§ **The records**
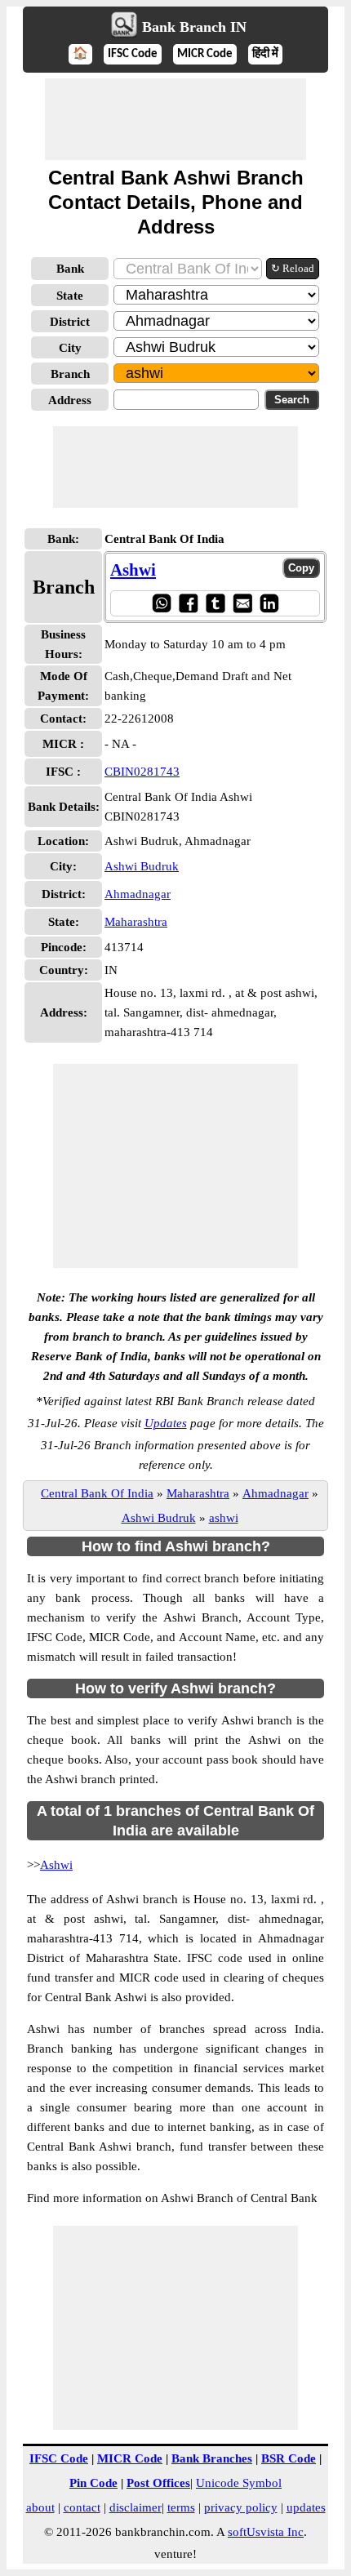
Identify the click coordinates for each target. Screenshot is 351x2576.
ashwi (223, 1517)
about (40, 2507)
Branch (70, 373)
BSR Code (288, 2458)
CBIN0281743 (142, 771)
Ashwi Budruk (141, 866)
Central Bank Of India (97, 1493)
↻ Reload (292, 268)
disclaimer (135, 2507)
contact (82, 2507)
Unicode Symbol (239, 2482)
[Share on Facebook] (188, 603)
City (70, 347)
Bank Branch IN (194, 27)
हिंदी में (265, 54)
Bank (70, 268)
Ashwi (133, 570)
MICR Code (205, 54)
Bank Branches (211, 2458)
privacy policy (241, 2507)
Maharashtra (135, 921)
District (70, 321)
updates (306, 2507)
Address (69, 400)
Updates (165, 1423)
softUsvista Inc (266, 2531)
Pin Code (93, 2482)
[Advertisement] (175, 119)
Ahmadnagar (137, 894)
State (69, 295)
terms (181, 2507)
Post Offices (158, 2482)
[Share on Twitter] (215, 603)
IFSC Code (133, 54)
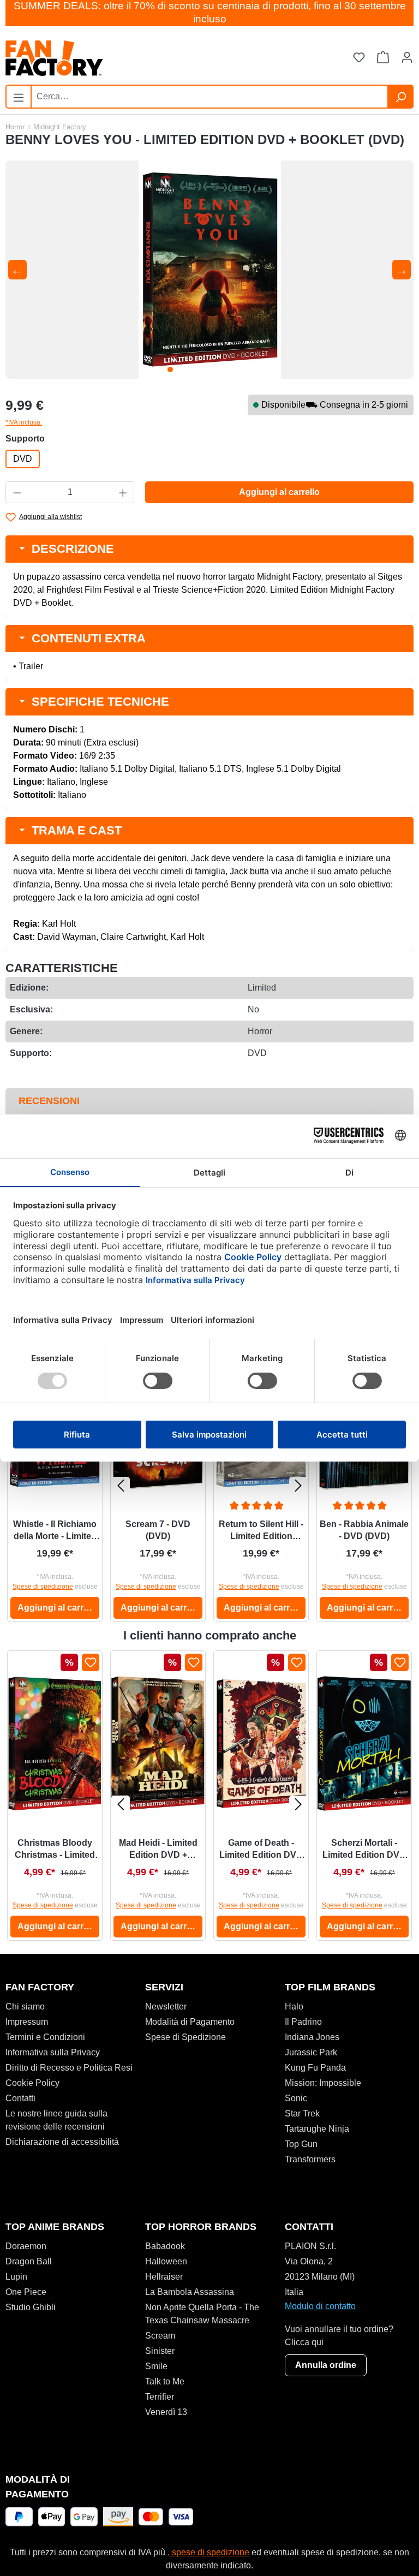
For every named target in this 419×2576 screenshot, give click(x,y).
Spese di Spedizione (185, 2037)
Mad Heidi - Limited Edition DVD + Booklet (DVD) (158, 1849)
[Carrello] (383, 58)
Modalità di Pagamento (190, 2021)
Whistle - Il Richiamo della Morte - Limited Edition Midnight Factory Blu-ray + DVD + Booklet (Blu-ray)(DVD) (55, 1530)
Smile (156, 2366)
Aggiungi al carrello (279, 492)
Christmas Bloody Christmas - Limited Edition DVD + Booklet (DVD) (55, 1849)
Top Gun (301, 2144)
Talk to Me (164, 2381)
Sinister (160, 2351)
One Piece (25, 2292)
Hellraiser (164, 2276)
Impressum (26, 2021)
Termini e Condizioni (45, 2037)
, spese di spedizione (208, 2552)
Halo (294, 2006)
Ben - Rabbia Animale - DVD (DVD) (364, 1530)
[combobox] (209, 97)
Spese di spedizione (43, 1586)
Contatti (20, 2098)
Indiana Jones (312, 2037)
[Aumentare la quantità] (123, 492)
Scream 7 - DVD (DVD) (157, 1530)
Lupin (16, 2276)
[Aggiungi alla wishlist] (90, 1662)
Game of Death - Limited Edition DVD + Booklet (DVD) (261, 1849)
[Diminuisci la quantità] (16, 492)
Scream (160, 2335)
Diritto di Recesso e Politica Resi (69, 2067)
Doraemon (25, 2246)
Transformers (310, 2159)
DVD (22, 458)
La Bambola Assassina (189, 2292)
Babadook (165, 2246)
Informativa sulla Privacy (52, 2052)
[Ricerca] (400, 97)
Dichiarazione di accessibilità (62, 2141)
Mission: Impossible (323, 2083)
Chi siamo (25, 2006)
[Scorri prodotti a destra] (298, 1485)
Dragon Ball (28, 2261)
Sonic (296, 2098)
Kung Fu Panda (315, 2067)
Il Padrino (303, 2021)
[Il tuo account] (407, 58)
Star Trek (302, 2113)
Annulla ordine (325, 2365)
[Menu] (18, 95)
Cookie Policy (32, 2083)
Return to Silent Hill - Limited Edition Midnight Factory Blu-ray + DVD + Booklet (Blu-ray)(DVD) (261, 1530)
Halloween (166, 2261)
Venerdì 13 (166, 2412)
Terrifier (159, 2396)
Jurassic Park (311, 2052)
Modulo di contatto (320, 2306)
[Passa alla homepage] (107, 58)
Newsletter (166, 2006)
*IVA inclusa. (23, 422)
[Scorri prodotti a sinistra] (120, 1485)
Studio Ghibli (30, 2307)
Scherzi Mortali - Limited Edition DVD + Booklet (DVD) (364, 1849)
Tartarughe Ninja (317, 2128)
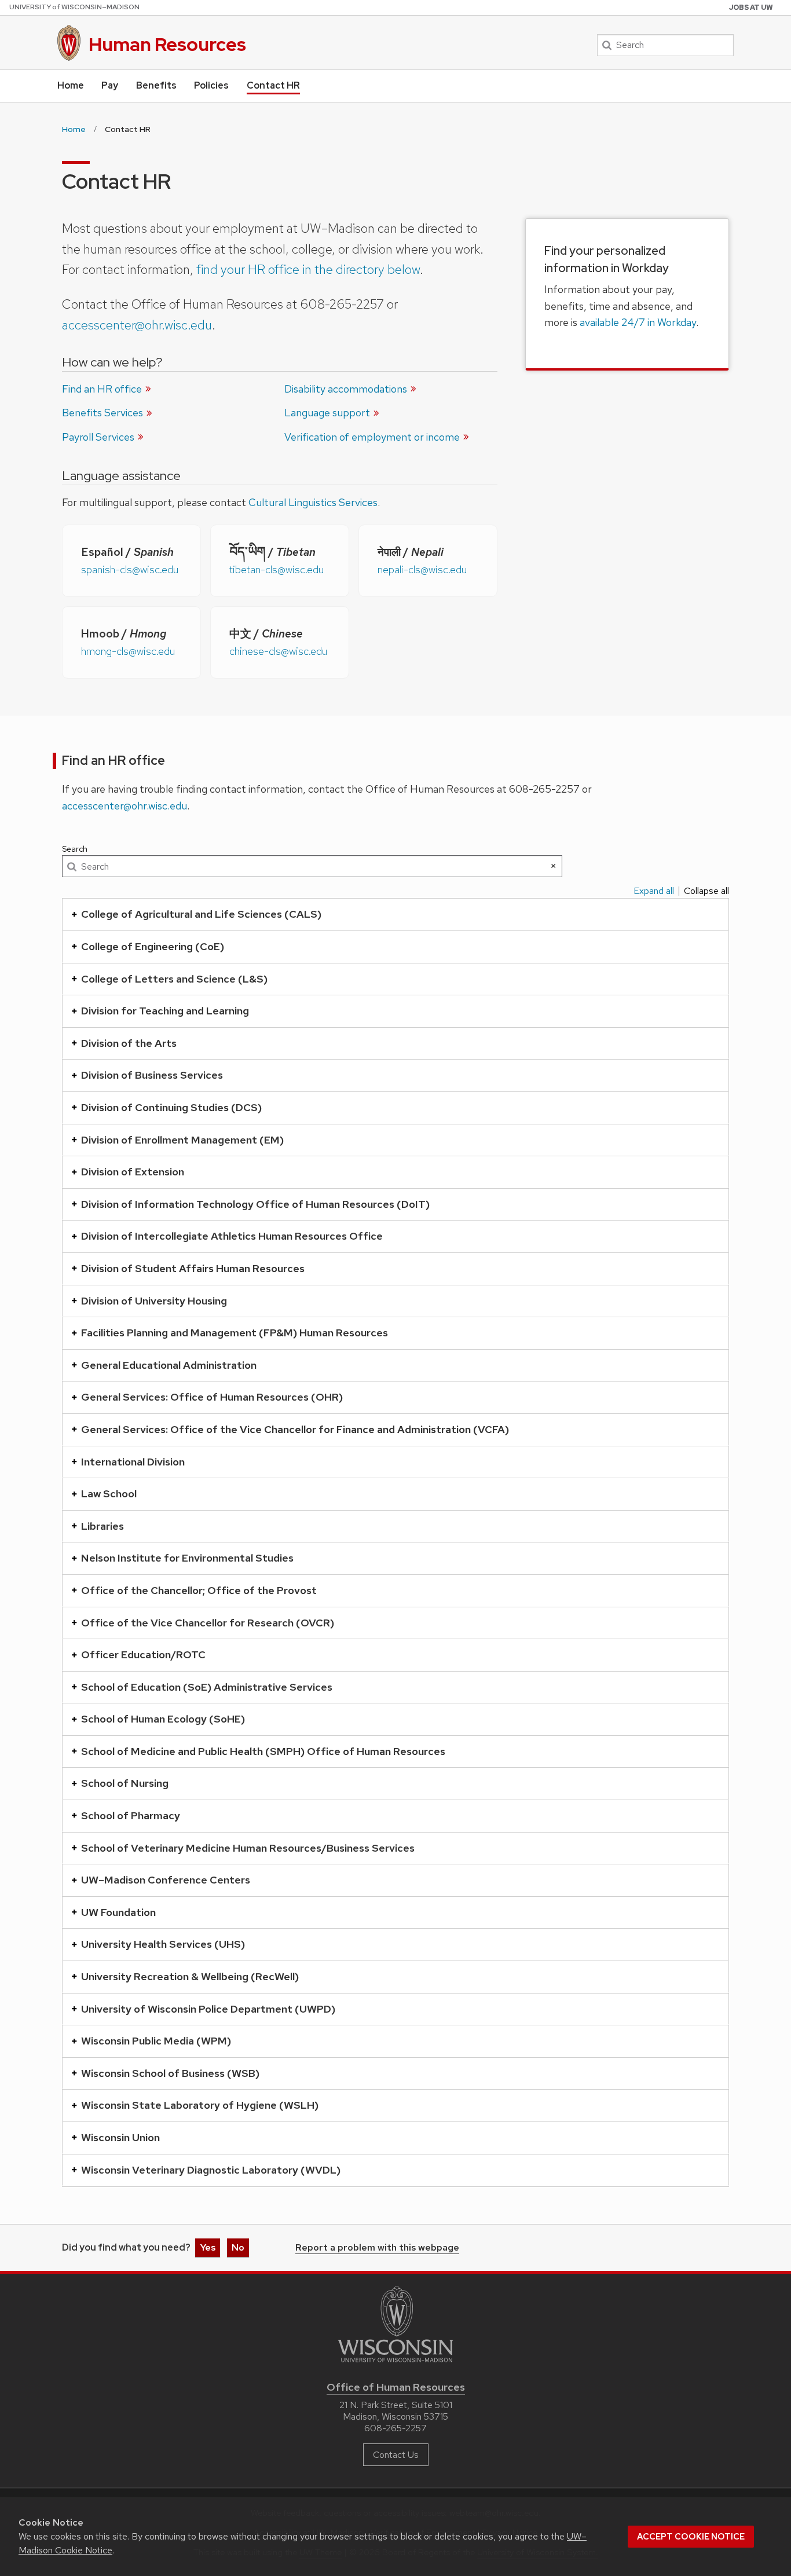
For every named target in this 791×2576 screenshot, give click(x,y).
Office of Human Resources (396, 2387)
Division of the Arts (129, 1043)
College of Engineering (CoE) (152, 946)
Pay (109, 85)
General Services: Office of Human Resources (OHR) (212, 1397)
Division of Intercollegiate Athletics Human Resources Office (232, 1236)
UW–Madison (74, 7)
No (238, 2247)
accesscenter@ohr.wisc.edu (137, 325)
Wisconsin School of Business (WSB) (170, 2073)
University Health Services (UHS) (163, 1944)
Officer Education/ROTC (143, 1654)
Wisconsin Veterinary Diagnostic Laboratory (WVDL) (210, 2169)
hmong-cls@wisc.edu (128, 651)
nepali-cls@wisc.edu (422, 569)
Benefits (156, 85)
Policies (211, 85)
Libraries (102, 1526)
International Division (133, 1461)
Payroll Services (98, 437)
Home (70, 85)
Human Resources (167, 44)
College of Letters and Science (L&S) (174, 978)
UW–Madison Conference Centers (165, 1879)
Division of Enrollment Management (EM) (182, 1139)
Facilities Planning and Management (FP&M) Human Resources (234, 1332)
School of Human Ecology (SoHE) (163, 1718)
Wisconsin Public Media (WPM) (156, 2040)
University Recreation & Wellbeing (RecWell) (190, 1976)
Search (74, 849)
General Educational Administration (169, 1365)
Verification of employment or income (372, 437)
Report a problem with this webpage (377, 2248)
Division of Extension (132, 1171)
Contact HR (273, 85)
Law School (109, 1493)
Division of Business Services (152, 1075)
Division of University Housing (154, 1300)
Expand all (653, 891)
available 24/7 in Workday (638, 322)
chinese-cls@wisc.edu (278, 651)
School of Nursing (125, 1783)
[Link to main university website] (395, 2364)
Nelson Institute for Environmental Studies (187, 1557)
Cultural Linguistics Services (313, 502)
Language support (327, 412)
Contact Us (396, 2455)
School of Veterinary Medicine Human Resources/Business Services (248, 1848)
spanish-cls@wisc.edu (129, 569)
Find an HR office (102, 388)
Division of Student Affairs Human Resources (193, 1268)
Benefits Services (102, 412)
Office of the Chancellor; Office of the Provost (199, 1590)
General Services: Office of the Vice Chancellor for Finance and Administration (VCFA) (295, 1429)
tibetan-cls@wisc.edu (276, 569)
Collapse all (706, 891)
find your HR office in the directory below (308, 269)
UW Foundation (118, 1912)
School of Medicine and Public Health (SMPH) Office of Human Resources (263, 1751)
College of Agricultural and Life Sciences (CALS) (201, 914)
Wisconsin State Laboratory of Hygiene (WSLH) (199, 2105)
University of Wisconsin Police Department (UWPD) (208, 2009)
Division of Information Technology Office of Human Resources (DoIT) (255, 1204)
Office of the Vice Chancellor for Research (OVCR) (207, 1622)
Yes (207, 2247)
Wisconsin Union (120, 2137)
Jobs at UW (751, 7)
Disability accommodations (345, 388)
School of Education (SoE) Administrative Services (206, 1687)
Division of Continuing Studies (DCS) (171, 1107)
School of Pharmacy (130, 1815)
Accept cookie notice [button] (691, 2536)
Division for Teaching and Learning (165, 1010)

§ **Work order**
Scan the records above. Return every line with "Resources" in it.

§ **Your response**
Office of Human Resources (396, 2387)
General Services: Office of Human Resources (OHR) (212, 1397)
Division of Intercollegiate Athletics Human Resources Office (232, 1236)
Human Resources (167, 44)
Facilities Planning and Management (FP&M) Human Resources (234, 1332)
School of Veterinary Medicine Human Resources/Business Services (248, 1848)
Division of Student Affairs Human Resources (193, 1268)
School of Medicine and Public Health (SMPH) Office of Human Resources (263, 1751)
Division of Information Technology Office of Human Resources (DoIT) (255, 1204)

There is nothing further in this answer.